Non è questione di moralismi. È buon senso da bar dello sport: vuoi una squadra ambiziosa, vuoi i giovani Rispoli e Liberali che trovano spazio, vuoi un settore giovanile che sforna profili, vuoi una società che punta dritto alla stabilità in B? Allora serve che l’economia del calcio stia in piedi. E l’illegalità, alla lunga, ti presenta il conto: a chi trasmette, a chi investe, ma anche a chi guarda.
La scelta che resta a noi
Il segnale che arriva oggi è chiaro: i nominativi ci sono, le azioni civili partiranno, l’idea che “tanto non mi beccano” è fuori tempo massimo. La linea di chi detiene i diritti, delle piattaforme e della giustizia è finalmente coordinata: colpisce a monte (chi organizza) e a valle (chi consuma).
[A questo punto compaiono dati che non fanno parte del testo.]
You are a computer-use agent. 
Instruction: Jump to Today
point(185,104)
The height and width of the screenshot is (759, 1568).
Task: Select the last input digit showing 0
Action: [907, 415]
Vale per tutti, anche per chi vive di calcio con la sciarpa giallorossa al collo.
Allora teniamoci stretti quello che conta davvero: lo stadio pieno, la partita guardata insieme, l’abbonamento regolare se scegli la TV. I soldi che risparmi oggi in un giro di link rischiano di diventare un conto salatissimo domani, in tribunale. Ma soprattutto rubano, pezzo dopo pezzo, il futuro del calcio che amiamo. Qui, a Catanzaro, lo sappiamo bene: la nostra forza è una comunità che rispetta le regole e spinge la squadra. Il resto sono scorciatoie che portano lontano dal campo.
E adesso, palla al centro: scegliamo da che parte stare.